4. Kaum muslimin telah melakukan penambahan harga dengan adanya tambahan tempo pembayaran, tanpa adanya penginkaran terhadap transaksi ini. Maka hal ini dapat dikategorikan seperti ijma’ (konsensus) terhadap salah satu bentuk jual beli.
Berikut ini dinukilkan fatwa Syeikh Ibnu Baz –Rahimahullah- tentang hukum penambahan harga disebabkan adanya penundaan tempo pembayaran:
Akad muamalah ini tidak ada masalah karena jual beli tunai tidak sama dengan jual beli tunda. Kaum muslimin sejak dahulu telah melakukan bentuk muamalah ini, maka hal ini dapat dikategorikan seperti sebuah ijma’ akan kebolehannya. Sebagian kecil dari ulama menyelisihi kesepakatan ini dan menganggap adanya tambahan harga dengan sebab tambahan waktu termasuk riba. Pendapat ini tidak akurat dan sama sekali (muamalah) tidak termasuk dalam kategori riba, karena pada dasarnya maksud pihak penjual ketika menjual barang dengan penundaan tempo pembayaran adalah adanya tambahan harga, sementara pihak pembeli dengan keridhaannya menerima tambahan harga tersebut sebagai konsekwensi adanya penundaan dan ketidakmampuannya untuk membayar secara tunai. Maka kedua pihak telah mengambil manfaat dengan muamalah ini. Dan perkara ini juga ditunjukkan oleh Nabi Shallallahu ’alaihi wasallam dalam hadits yang shahih di mana beliau pernah memerintahkan sahabat Abdullah ibn ‘Amr Ibn Ash untuk menyiapkan satu pasukan perang maka beliau membeli satu ekor unta dengan pembayaran dua ekor unta secara tunda. Begitu juga jenis muamalah ini masuk dalam keumuman firman Allah Ta’ala (yang artinya): “Wahai orang-orang yang beriman jika kalian melakukan muamalah tidak secara tunai untuk waktu yang ditentukan, hendaklah kalian menuliskannya” (QS. al-Baqarah: 282).
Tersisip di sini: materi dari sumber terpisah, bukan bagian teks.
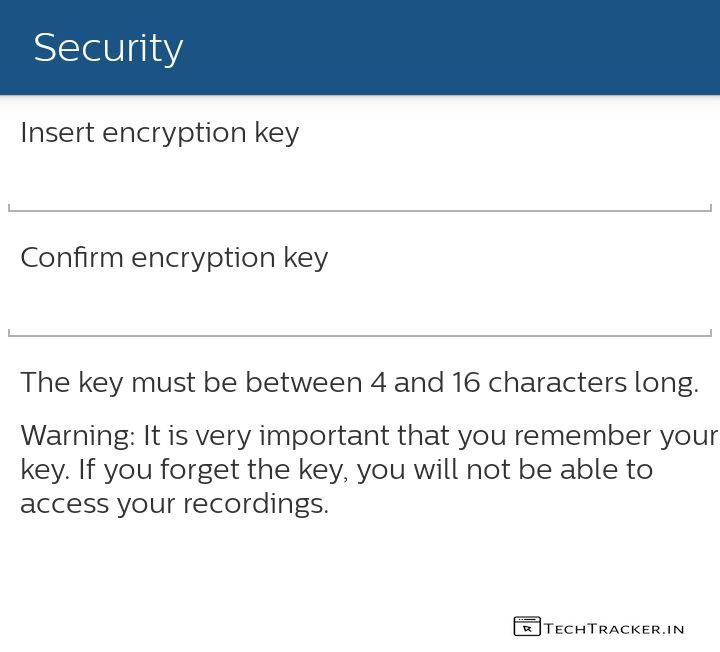Screen dimensions: 720x652
Task: Open the TechTracker.in watermark text
Action: click(615, 629)
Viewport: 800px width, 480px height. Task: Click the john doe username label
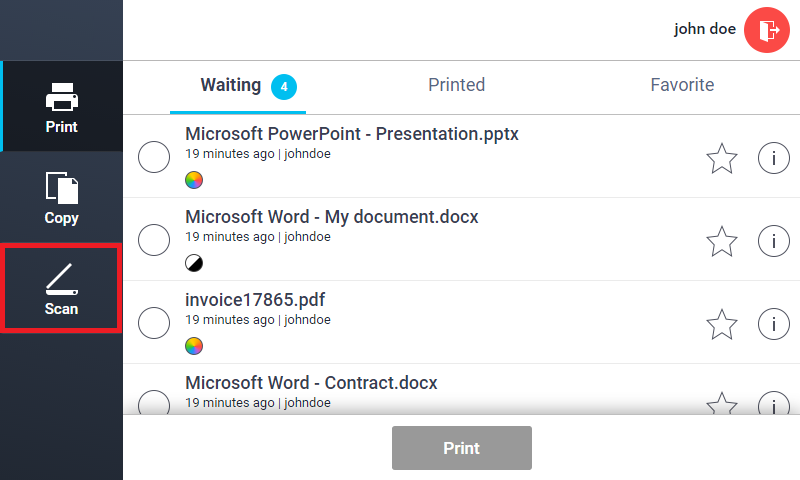pos(705,29)
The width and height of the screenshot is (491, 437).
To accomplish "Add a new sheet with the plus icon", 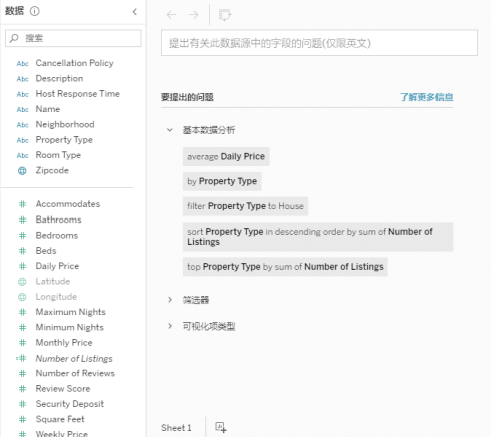I will [221, 427].
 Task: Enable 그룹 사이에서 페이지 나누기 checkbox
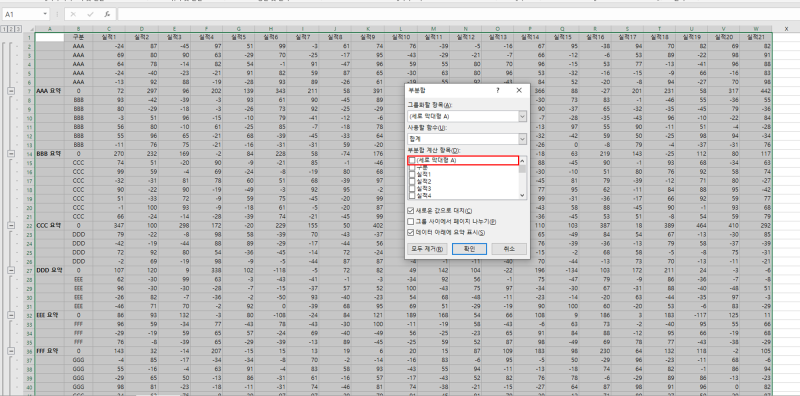click(411, 221)
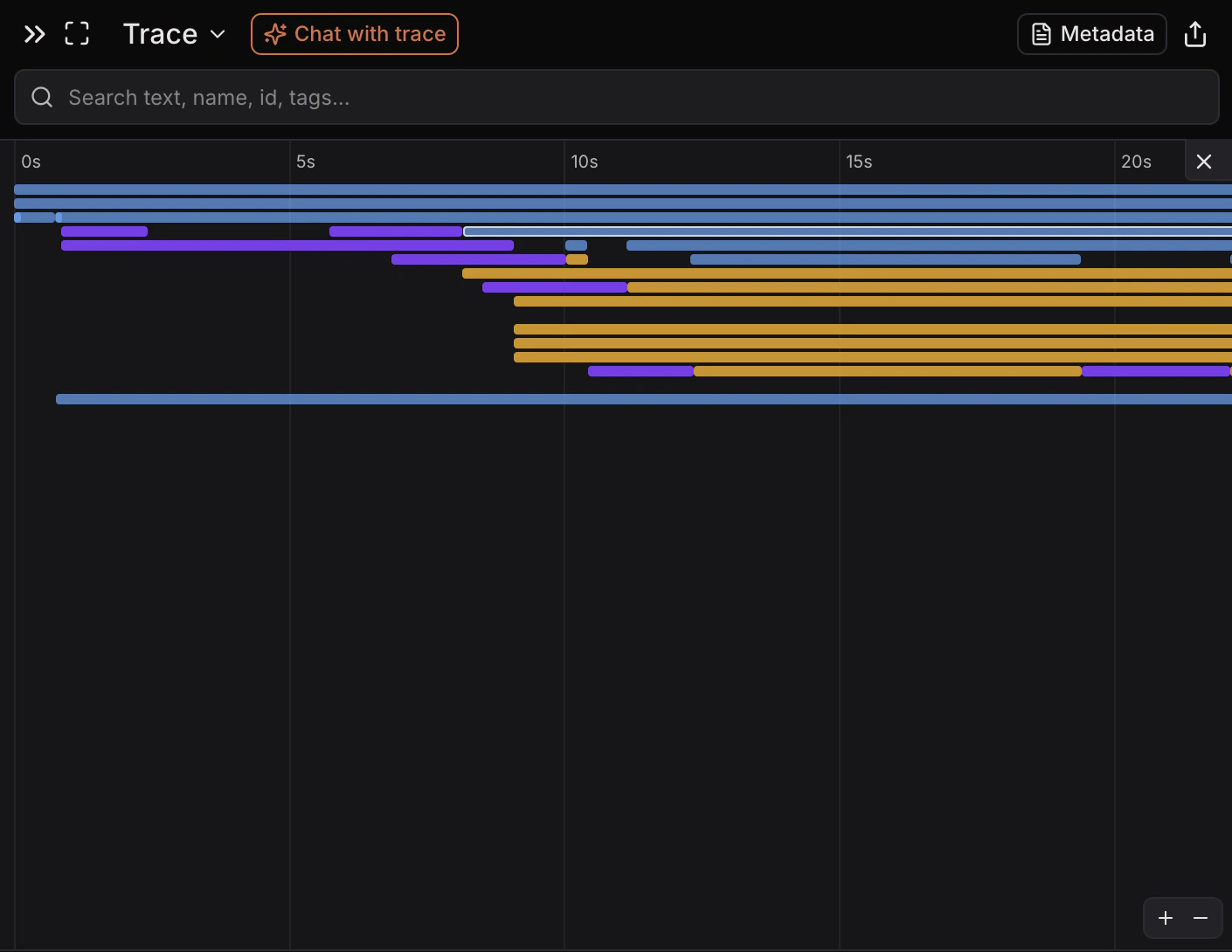Click the 20s label on the timeline axis

(1135, 162)
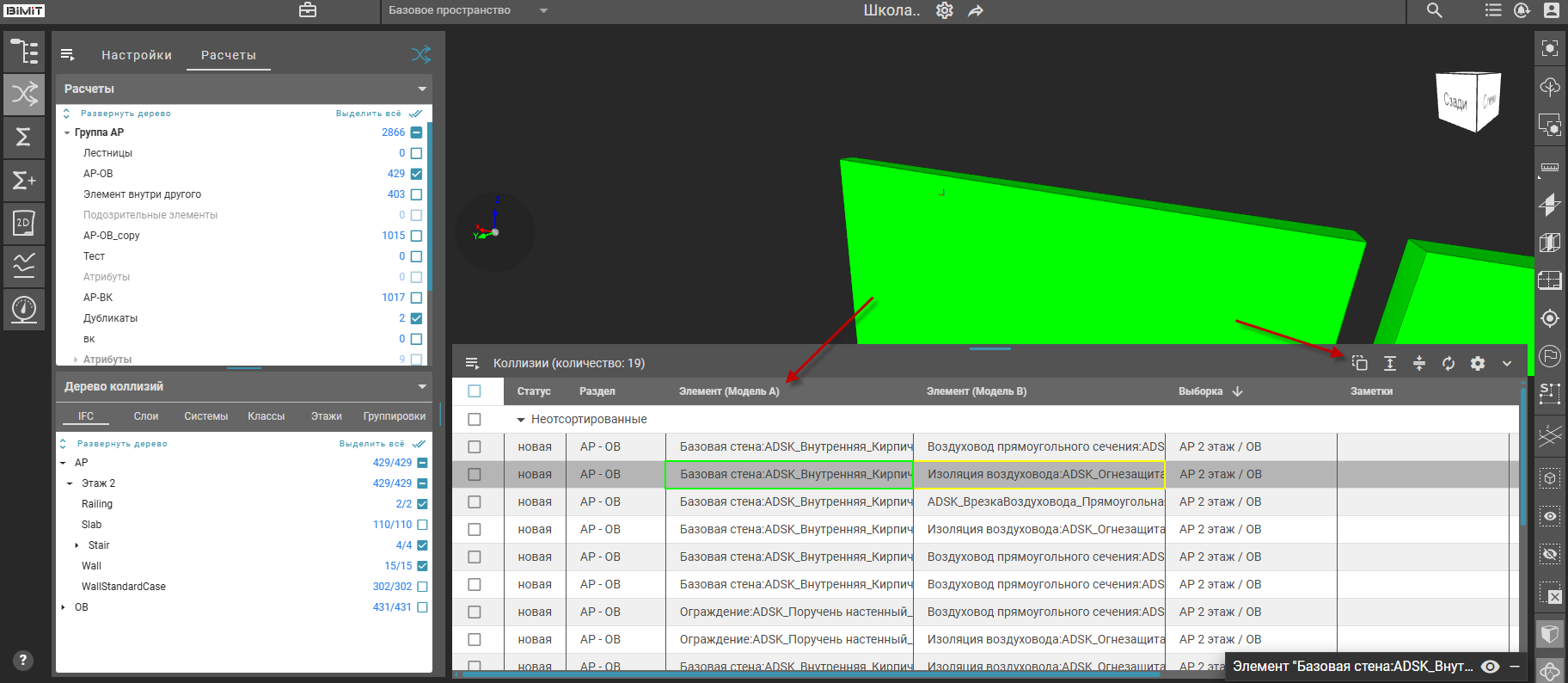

Maka muamalah ini dapat dikategorikan sebagai salah satu bentuk muamalah tidak tunai yang dibolehkan yang dimaksudkan dalam ayat ini, sebagaimana ia juga masuk dalam kategori salah satu bentuk jual beli salam….(Lih: Fatawa islamiyah 2/331).
Wallahu Ta’ala A’lam. (Makalah ini merupakan terjemahan salah satu pertanyaan yang terdapat website https://islamqa.info/ar/13973 dengan beberapa penambahan)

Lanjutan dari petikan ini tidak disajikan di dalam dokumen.